Distinct roles of protrusions and collagen deformation in collective invasion of cancer cell types.

Abstract

The breast tumor microenvironment is composed of heterogeneous cell populations, including normal epithelial cells, cancer-associated fibroblasts, and tumor cells that lead collective cell invasion. Both leader tumor cells and CAFs are known to play important roles in tumor invasion across the collagen-rich stromal boundary. However, their individual abilities to utilize their cell-intrinsic protrusions and perform force-based collagen remodeling to collectively invade remain unclear. To compare collective invasion phenotypes of leader-like tumor cells and CAFs, we embedded spheroids composed of 4T1 tumor cells or mouse tumor-derived CAF cell lines within 3D collagen gels and analyzed their invasion and collagen deformation. We found that 4T1s undergo greater invasion while generating lower collagen deformation compared to CAFs. Although force-driven collagen deformations are conventionally associated with higher cellular forces and invasion, here 4T1s specifically rely on actin-based protrusions, while CAFs rely on myosin-based contractility for collective invasion.
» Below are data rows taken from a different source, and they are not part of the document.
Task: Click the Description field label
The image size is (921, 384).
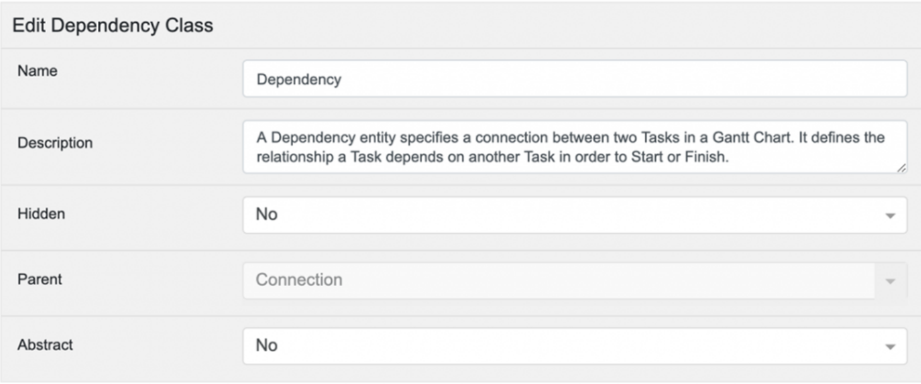Action: pos(55,143)
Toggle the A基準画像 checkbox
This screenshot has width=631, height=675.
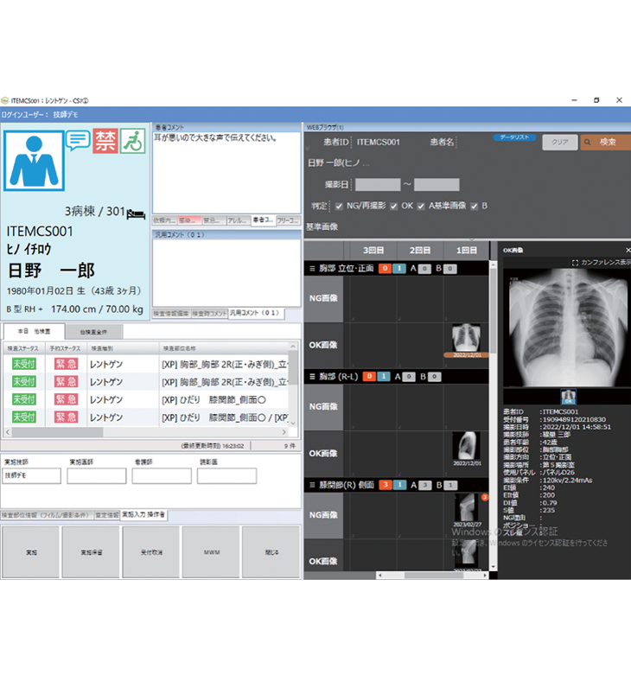(421, 207)
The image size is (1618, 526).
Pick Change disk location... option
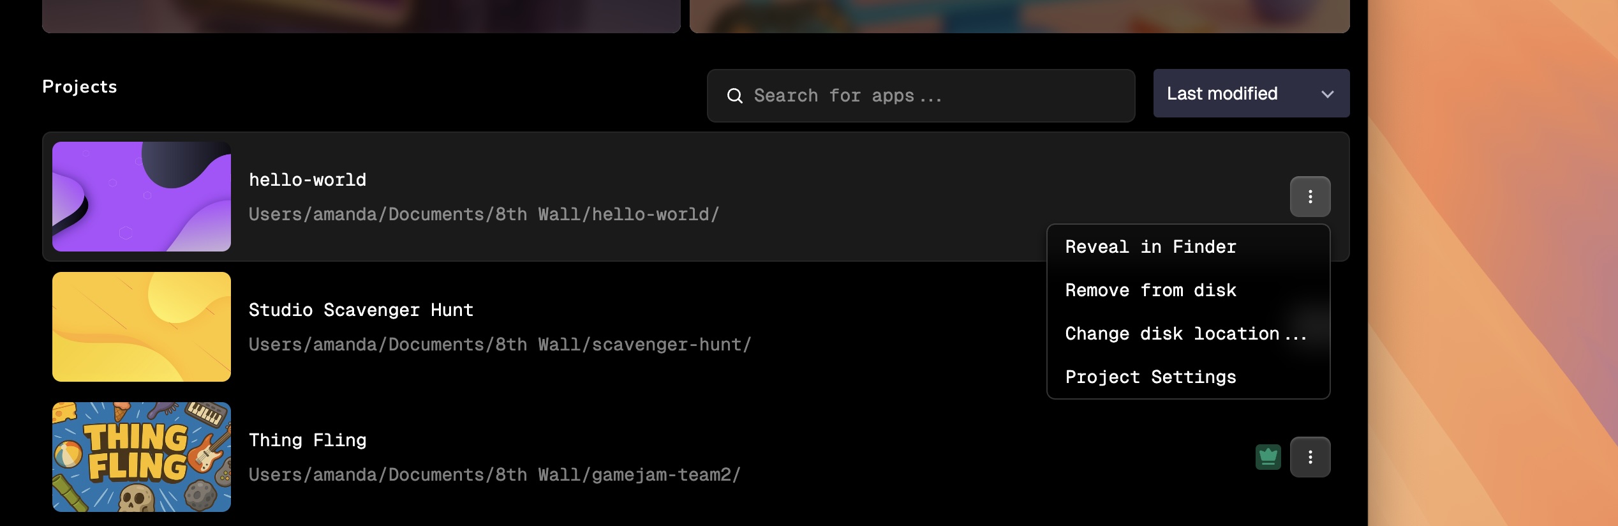pyautogui.click(x=1185, y=334)
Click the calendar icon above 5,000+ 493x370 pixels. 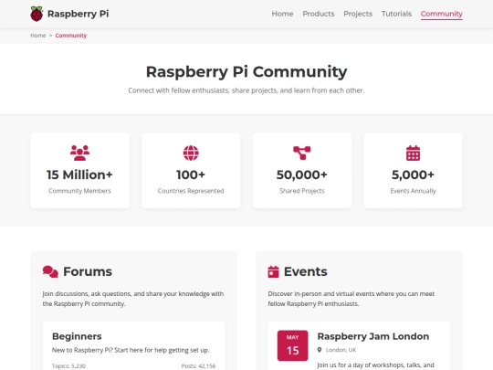click(414, 153)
In denser collagen, both cell types slowed their invasion, and selective pharmacological inhibitions show that Arp2/3 is required but myosin-II is dispensable for 4T1 invasion. Furthermore, depletion of CDH3 from 4T1s and DDR2 from CAFs reduces their ability to distinguish between collagen densities. For effective invasion, both cell types reorient and redistribute magnetically pre-aligned collagen fibers. With heterogenous cell populations of co-cultured CAFs and 4T1s, higher percentage of CAFs impeded invasion while increasing collagen fiber alignment. Overall, our findings demonstrate distinctive mechanisms of collective invasion adopted by 4T1 tumor cells and CAFs, one relying more on protrusions and the other on force-based collagen deformation. These results suggest that individually targeting cellular protrusions or contractility may not be universally applicable for all cell types or collagen densities, and a better cell type-dependent approach could enhance effectiveness of cancer therapies.